Electrical conductivity of the plagioclase–NaCl–water system and its implication for the high conductivity anomalies in the mid-lower crust of Tibet Plateau

In order to investigate the origin of the high conductivity anomalies geophysically observed in the mid-lower crust of Tibet Plateau, the electrical conductivity of plagioclase–NaCl–water system was measured at 1.2 GPa and 400–900 K. The relationship between electrical conductivity and temperature follows the Arrhenius law. The bulk conductivity increases with the fluid fraction and salinity, but is almost independent of temperature (activation enthalpy less than 0.1 eV). The conductivity of plagioclase–NaCl–water system is much lower than that of albite–NaCl–water system with similar fluid fraction and salinity, indicating a strong effect of the major mineral phase on the bulk conductivity of the brine-bearing system.
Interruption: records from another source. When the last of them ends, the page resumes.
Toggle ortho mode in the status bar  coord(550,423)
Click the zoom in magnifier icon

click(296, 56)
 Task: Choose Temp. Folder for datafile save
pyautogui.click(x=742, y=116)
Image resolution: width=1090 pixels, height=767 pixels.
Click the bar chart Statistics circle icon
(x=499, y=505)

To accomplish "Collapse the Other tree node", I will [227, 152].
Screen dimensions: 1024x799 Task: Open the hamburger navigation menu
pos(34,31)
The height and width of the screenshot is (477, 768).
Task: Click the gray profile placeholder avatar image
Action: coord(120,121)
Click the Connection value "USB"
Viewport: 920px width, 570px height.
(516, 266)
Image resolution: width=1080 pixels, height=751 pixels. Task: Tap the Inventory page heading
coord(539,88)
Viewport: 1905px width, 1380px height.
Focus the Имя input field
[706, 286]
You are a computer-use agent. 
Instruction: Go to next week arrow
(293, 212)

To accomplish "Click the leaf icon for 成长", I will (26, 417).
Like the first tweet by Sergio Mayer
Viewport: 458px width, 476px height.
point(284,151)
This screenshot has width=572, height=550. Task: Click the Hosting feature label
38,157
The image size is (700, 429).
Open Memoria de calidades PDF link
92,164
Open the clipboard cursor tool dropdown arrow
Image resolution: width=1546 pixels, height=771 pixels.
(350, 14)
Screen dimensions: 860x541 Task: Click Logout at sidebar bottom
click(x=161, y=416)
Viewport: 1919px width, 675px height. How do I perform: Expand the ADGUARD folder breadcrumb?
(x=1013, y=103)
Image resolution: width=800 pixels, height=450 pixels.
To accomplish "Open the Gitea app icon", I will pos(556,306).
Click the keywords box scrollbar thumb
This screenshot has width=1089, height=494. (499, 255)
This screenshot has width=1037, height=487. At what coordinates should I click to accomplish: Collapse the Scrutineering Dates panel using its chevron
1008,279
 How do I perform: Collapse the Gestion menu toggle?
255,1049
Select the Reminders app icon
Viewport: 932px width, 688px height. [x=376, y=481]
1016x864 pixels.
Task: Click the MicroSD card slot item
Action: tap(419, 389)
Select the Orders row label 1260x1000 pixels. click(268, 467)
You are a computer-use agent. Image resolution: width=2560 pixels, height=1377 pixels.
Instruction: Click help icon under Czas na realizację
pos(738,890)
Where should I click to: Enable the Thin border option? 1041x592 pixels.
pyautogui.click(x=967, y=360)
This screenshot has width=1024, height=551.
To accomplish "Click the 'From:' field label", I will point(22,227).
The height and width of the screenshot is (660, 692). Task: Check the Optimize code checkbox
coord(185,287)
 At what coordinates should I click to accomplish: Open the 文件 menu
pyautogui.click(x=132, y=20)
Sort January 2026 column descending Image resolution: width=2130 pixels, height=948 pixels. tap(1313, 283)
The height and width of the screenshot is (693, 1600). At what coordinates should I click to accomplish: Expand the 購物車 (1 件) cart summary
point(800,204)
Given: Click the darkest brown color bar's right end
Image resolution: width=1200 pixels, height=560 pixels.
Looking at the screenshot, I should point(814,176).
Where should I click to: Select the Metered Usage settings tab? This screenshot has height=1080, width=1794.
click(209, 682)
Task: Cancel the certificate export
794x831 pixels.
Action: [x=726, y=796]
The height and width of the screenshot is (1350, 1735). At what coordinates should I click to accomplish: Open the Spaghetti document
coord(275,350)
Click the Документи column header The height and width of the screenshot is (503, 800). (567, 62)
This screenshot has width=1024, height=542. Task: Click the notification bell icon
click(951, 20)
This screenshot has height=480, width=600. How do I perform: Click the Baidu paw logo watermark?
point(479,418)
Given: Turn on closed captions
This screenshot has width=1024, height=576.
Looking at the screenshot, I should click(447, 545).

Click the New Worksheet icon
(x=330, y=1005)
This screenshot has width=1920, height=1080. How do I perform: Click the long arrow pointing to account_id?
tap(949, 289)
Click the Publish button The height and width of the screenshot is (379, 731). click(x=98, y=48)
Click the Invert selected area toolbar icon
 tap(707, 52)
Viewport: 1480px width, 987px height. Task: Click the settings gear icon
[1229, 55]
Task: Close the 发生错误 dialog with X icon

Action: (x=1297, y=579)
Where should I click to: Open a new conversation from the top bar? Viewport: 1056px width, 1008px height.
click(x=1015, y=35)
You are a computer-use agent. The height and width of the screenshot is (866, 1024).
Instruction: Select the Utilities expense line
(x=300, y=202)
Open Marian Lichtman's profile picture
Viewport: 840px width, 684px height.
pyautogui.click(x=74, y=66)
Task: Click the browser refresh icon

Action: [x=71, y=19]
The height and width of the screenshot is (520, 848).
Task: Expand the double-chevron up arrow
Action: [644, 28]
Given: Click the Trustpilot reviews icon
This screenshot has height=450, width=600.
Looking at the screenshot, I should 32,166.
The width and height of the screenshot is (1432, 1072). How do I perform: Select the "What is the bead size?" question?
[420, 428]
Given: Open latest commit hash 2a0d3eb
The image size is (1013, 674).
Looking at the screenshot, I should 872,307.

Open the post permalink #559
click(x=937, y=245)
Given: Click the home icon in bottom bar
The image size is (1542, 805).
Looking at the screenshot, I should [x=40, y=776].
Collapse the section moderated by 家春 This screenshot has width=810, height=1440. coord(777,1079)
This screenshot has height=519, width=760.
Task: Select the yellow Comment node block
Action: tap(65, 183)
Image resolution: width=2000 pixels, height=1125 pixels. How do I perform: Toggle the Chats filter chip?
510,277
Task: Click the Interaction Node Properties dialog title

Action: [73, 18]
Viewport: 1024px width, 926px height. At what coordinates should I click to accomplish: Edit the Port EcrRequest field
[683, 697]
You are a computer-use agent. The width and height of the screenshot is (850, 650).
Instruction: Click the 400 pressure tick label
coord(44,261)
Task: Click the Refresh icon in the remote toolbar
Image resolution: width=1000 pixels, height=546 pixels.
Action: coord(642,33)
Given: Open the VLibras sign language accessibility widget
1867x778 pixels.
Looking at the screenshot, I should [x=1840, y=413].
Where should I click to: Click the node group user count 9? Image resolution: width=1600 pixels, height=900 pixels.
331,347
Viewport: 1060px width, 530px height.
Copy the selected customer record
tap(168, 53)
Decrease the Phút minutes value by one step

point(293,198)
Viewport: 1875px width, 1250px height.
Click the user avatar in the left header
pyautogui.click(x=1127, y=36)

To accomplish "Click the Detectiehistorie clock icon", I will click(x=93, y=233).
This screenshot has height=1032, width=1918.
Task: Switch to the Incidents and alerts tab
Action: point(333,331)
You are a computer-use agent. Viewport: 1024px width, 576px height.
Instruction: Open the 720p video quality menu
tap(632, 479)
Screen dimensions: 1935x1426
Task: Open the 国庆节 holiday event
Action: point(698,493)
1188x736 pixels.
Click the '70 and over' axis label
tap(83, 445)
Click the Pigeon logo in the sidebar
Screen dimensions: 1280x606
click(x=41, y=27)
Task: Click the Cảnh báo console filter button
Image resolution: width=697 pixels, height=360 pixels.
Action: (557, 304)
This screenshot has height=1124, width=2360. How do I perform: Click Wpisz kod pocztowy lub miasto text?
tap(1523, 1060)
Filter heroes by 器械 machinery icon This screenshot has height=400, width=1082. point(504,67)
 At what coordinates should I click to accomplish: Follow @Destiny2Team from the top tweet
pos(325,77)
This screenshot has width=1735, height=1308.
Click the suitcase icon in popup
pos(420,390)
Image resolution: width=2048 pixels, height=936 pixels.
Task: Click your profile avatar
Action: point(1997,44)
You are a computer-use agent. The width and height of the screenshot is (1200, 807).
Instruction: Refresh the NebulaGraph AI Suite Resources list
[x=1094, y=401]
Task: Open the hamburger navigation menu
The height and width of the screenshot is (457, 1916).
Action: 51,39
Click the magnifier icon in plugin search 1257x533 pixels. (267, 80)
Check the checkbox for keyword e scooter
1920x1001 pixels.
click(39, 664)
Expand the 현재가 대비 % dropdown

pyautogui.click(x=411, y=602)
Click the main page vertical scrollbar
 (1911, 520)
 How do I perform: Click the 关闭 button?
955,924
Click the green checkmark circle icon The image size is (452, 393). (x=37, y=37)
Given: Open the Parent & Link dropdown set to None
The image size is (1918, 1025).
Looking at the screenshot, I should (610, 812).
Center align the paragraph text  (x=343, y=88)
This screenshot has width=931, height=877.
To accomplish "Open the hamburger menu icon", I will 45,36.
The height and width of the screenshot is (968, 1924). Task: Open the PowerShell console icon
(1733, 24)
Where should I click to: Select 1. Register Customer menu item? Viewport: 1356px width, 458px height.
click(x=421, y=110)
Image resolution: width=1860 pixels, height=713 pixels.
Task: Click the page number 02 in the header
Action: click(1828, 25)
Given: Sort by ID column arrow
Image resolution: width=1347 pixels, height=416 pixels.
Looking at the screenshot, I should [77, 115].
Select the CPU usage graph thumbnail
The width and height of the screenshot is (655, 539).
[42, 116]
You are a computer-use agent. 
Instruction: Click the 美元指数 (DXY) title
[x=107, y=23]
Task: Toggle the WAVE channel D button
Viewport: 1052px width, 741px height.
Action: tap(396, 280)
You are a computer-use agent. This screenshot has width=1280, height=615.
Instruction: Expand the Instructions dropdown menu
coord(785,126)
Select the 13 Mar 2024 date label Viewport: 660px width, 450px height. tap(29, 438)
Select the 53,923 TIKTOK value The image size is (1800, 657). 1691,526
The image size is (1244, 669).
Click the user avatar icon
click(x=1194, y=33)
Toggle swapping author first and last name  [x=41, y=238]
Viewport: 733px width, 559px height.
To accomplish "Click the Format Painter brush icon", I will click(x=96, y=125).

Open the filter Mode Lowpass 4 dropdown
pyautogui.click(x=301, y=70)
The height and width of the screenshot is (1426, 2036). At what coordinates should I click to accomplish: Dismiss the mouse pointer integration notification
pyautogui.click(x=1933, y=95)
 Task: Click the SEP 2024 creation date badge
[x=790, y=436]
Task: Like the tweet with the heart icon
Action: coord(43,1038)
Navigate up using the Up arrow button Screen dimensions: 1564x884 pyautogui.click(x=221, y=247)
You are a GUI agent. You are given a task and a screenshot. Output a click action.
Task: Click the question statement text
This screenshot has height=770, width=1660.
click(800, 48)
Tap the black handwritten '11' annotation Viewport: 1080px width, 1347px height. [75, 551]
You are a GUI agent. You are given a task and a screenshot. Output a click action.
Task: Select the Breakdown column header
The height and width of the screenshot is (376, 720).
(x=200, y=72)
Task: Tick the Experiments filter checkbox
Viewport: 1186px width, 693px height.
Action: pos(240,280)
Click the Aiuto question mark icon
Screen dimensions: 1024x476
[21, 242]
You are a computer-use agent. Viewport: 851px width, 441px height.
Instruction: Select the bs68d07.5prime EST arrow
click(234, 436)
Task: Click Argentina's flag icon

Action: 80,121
The high conductivity anomalies of 10−1 and 100 S/m observed in the mid-lower crust of Tibet Plateau can be explained by the aqueous fluid with a volume fraction of 1 and 9%, respectively, if the fluid salinity is 25%. The anomaly value of 10−1 S/m can be explained by the aqueous fluid with a volume fraction of 6% if the salinity is 10%. In case of Southern Tibet where the heat flow is high, the model of a thin layer of brine-bearing aqueous fluid with a high salinity overlying a thick layer of partial melt is most likely to prevail.